When I worked at BYU Broadcasting as a student (2002-2004), the opportunity to make the first membership spots for BYU Television literally fell in my lap. A co-worker of mine was originally given the assignment, but she graduated before she was able to complete it so she passed it on to me. She gave me all the raw footage and the basic text and I was given free reign from there. I carefully selected a song from the station’s audio library and fit the footage and text together to make something everyone liked and that aired internationally every half hour for a month! I don’t have a good copy of “Montage 1”, but it used similar footage, set to a different song, and edited using a split screen style (modeled after the New Order “Regret” music video).

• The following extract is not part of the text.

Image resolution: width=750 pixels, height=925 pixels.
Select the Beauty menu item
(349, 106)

After successfully completing the first membership spots for BYU Television, I was given the chance to produce a few more. This one employed a crossword puzzle to capture people’s attention and invite them to become a “sustaining member” of the station. To make this spot I used Adobe After Effects and Adobe Photoshop. The animated letters were created by a co-worker of mine using Maya, a 3D animation program. This spot also aired internationally. The sister spot to this used a Wordsearch puzzle to get the same point across.

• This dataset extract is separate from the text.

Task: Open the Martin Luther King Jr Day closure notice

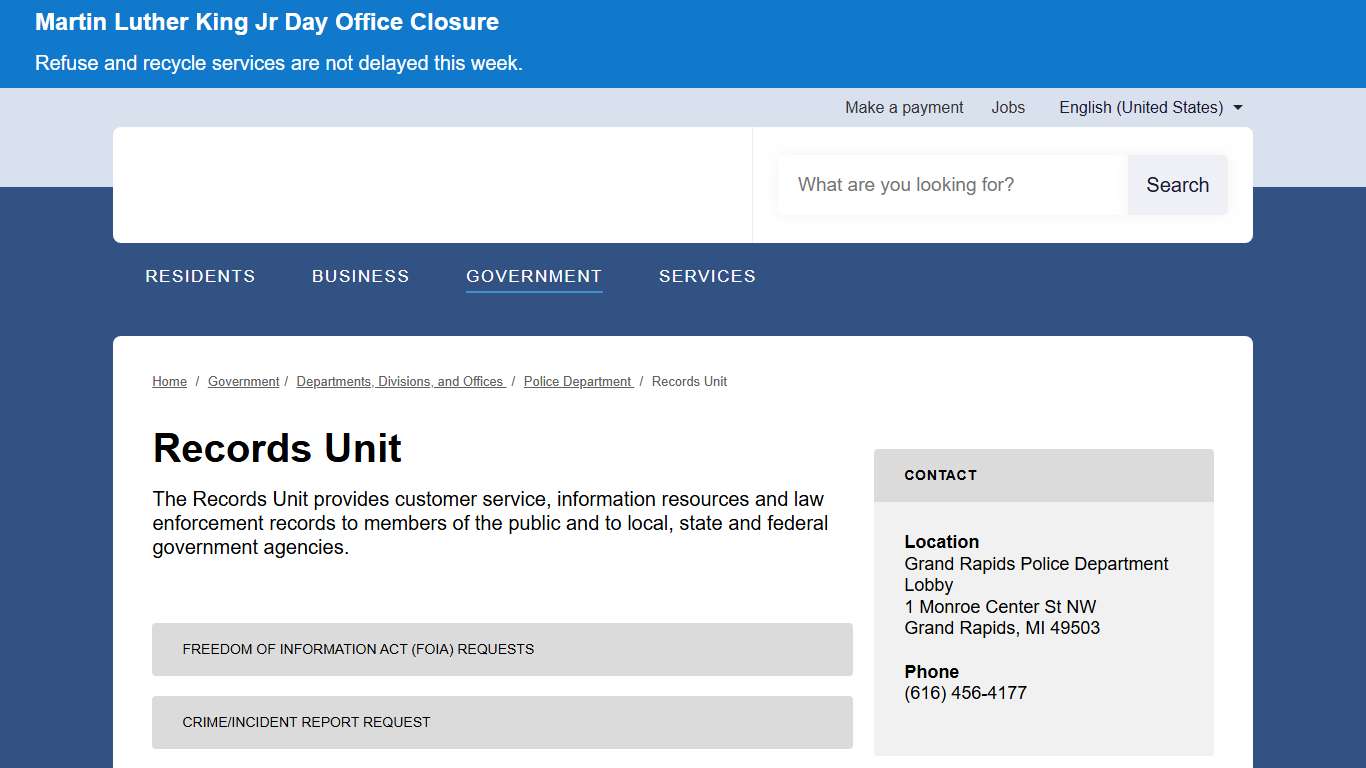Action: 267,22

This spot was my second effort at directing a shoot on location using actors, a camera crew, etc. I wasn’t happy with how my first effort turned out, so I made sure to maintain creative control over this one. I was happy with the final product and it ended up impressing my superiors. Nice. For the record, I wrote, produced, directed, and edited this spot. Also, the cookies were baked and donated by Allen’s Supermarket in Springville, the wagon was borrowed from Toys ‘R Us in Orem, the music was written and performed by my cousin Brian, and the apron was given to me by an old lady I knew in Philadelphia who grew up with Grace Kelly. The spot aired mostly during pledge drives, I think.

Every month for the two years I worked at BYU Broadcasting I was responsible for making the KBYU Kids’ Club Activity spot. This usually gave me the chance to take a road trip to some fun location in Utah to gather footage of kids playing or exploring. One month, I was given the assignment to make two spots, since we had an extra activity. This spot was animated using Adobe After Effects and used the actual costume sketches created by the Theatre Department and the voices of the actual actors from the play. This gave the spot an element of authenticity or accuracy for those who attended the play.

The director of the play was so happy with how the spot turned out that she dropped off a bag of warm homemade chocolate chip cookies and a nice note. That was awesome and made me feel good. Here’s what she wrote:

Dear Mark,
Many thanks for the delightful promotion you created for The Wind in the Willows. It was an entertaining and whimsical way to introduce the show to the viewing public–especially the children. Thanks for generously making video copies of the promotion for Ken, for me, and for each of the actors involved. That was so kind of you. Thanks so much for you help. Your efforts are very much appreciated.